##### Records supplied
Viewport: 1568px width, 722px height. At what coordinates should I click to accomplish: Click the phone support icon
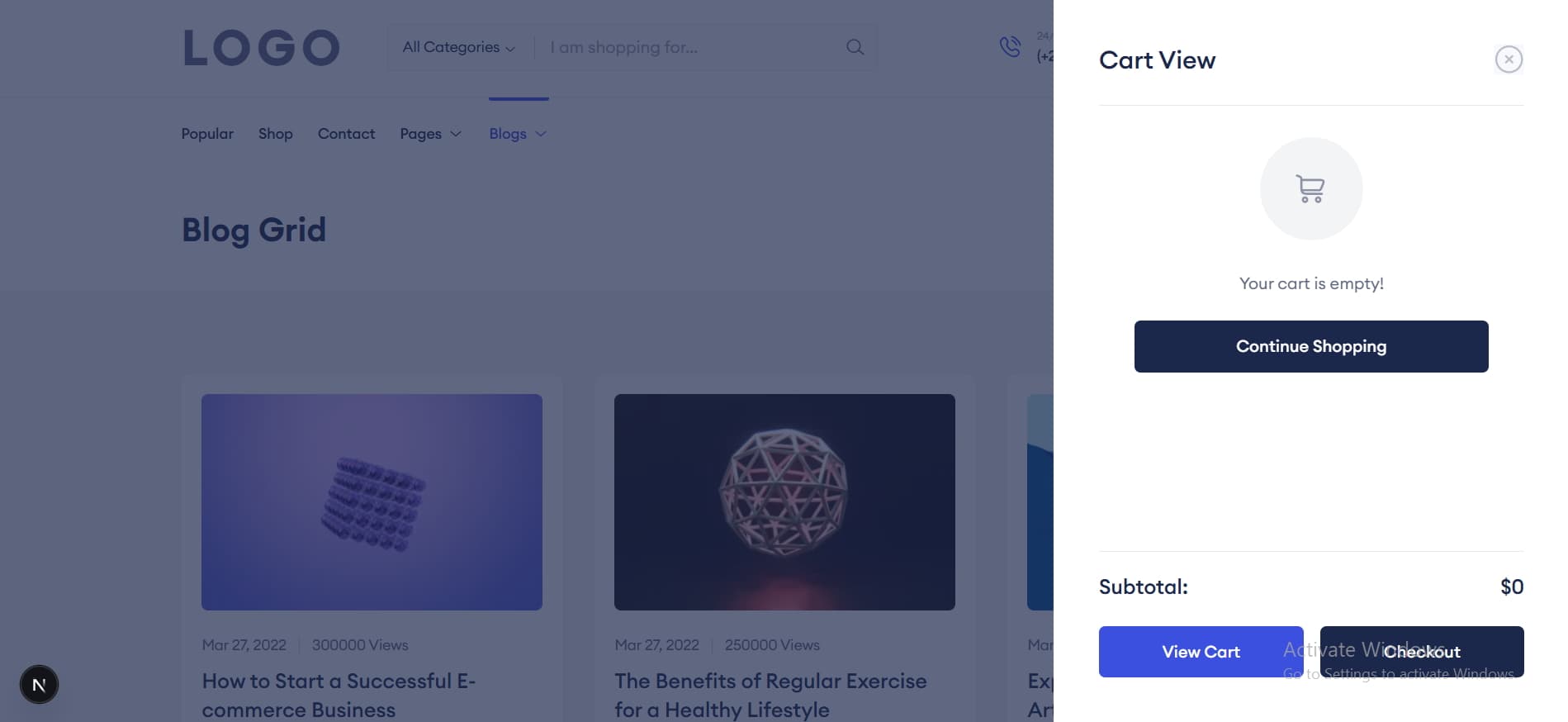pyautogui.click(x=1010, y=46)
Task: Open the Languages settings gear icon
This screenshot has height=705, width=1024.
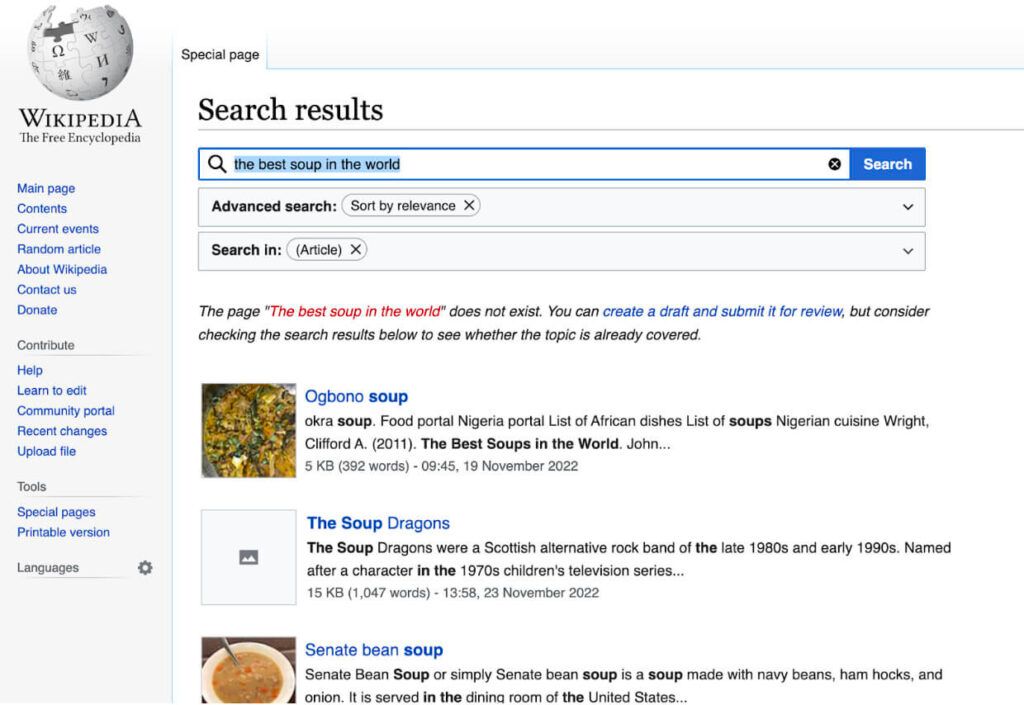Action: point(145,568)
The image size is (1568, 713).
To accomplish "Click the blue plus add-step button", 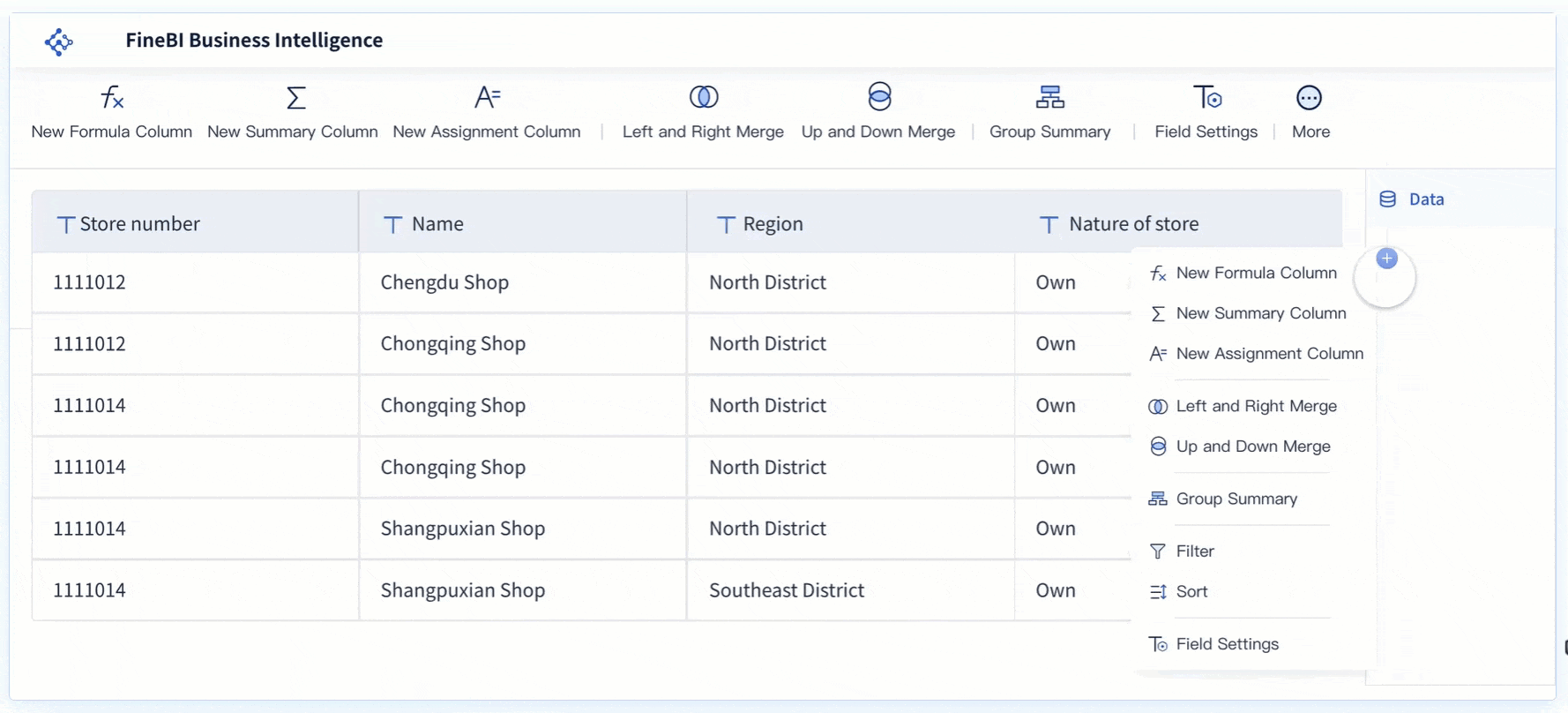I will tap(1386, 259).
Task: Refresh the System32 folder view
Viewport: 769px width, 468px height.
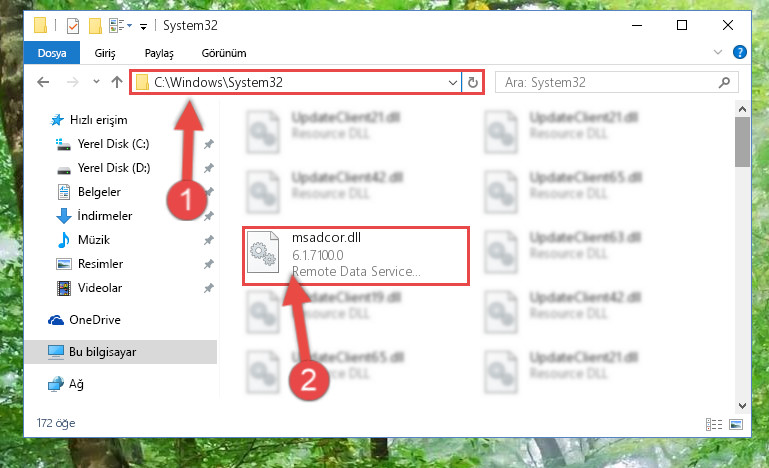Action: 473,82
##########
Only the count, nothing else: how many lines of the records hold the word "Task"?

2